Prompt
The expected result is every line of the records, printed exactly.

Provided material
• • • • • • •
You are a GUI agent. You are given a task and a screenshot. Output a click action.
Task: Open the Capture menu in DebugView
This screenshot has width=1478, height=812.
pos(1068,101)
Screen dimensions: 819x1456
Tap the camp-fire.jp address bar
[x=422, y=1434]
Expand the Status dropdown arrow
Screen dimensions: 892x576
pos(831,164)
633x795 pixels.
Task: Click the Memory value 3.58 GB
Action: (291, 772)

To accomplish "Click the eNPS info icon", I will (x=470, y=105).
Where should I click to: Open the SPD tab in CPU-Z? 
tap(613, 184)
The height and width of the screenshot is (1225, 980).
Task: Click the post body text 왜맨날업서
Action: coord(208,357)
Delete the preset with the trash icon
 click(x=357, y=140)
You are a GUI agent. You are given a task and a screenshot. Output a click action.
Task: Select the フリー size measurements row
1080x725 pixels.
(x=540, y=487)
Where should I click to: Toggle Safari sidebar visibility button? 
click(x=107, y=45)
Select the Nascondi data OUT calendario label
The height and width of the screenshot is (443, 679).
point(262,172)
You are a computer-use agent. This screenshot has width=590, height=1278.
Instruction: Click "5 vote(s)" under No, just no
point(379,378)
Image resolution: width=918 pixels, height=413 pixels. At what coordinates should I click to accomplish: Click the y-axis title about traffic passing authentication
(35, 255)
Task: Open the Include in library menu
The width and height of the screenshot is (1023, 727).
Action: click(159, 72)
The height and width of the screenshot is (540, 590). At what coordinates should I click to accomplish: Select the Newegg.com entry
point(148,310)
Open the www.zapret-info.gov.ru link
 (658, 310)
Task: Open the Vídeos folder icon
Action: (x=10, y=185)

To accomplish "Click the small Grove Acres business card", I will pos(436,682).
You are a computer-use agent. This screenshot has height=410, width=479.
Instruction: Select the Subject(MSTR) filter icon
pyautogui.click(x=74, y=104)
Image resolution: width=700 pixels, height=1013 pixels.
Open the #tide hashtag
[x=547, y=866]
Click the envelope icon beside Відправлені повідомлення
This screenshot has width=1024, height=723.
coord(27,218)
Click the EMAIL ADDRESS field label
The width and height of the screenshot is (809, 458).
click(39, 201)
• • • • • • •
Output
You are a GUI agent. You are given a task and a screenshot. Output a click action.
Task: Open the Capture menu in DebugView
This screenshot has width=1478, height=812.
pos(1068,101)
Screen dimensions: 819x1456
Tap the camp-fire.jp address bar
[x=422, y=1434]
Expand the Status dropdown arrow
Screen dimensions: 892x576
pos(831,164)
633x795 pixels.
Task: Click the Memory value 3.58 GB
Action: (291, 772)

To accomplish "Click the eNPS info icon", I will (x=470, y=105).
Where should I click to: Open the SPD tab in CPU-Z? 
tap(613, 184)
The height and width of the screenshot is (1225, 980).
Task: Click the post body text 왜맨날업서
Action: coord(208,357)
Delete the preset with the trash icon
 click(x=357, y=140)
You are a GUI agent. You are given a task and a screenshot. Output a click action.
Task: Select the フリー size measurements row
1080x725 pixels.
(x=540, y=487)
Where should I click to: Toggle Safari sidebar visibility button? 
click(x=107, y=45)
Select the Nascondi data OUT calendario label
The height and width of the screenshot is (443, 679).
point(262,172)
You are a computer-use agent. This screenshot has width=590, height=1278.
Instruction: Click "5 vote(s)" under No, just no
point(379,378)
Image resolution: width=918 pixels, height=413 pixels. At what coordinates should I click to accomplish: Click the y-axis title about traffic passing authentication
(35, 255)
Task: Open the Include in library menu
The width and height of the screenshot is (1023, 727).
Action: click(159, 72)
The height and width of the screenshot is (540, 590). At what coordinates should I click to accomplish: Select the Newegg.com entry
point(148,310)
Open the www.zapret-info.gov.ru link
 (658, 310)
Task: Open the Vídeos folder icon
Action: (x=10, y=185)

To accomplish "Click the small Grove Acres business card", I will pos(436,682).
You are a computer-use agent. This screenshot has height=410, width=479.
Instruction: Select the Subject(MSTR) filter icon
pyautogui.click(x=74, y=104)
Image resolution: width=700 pixels, height=1013 pixels.
Open the #tide hashtag
[x=547, y=866]
Click the envelope icon beside Відправлені повідомлення
This screenshot has width=1024, height=723.
coord(27,218)
Click the EMAIL ADDRESS field label
The width and height of the screenshot is (809, 458).
click(39, 201)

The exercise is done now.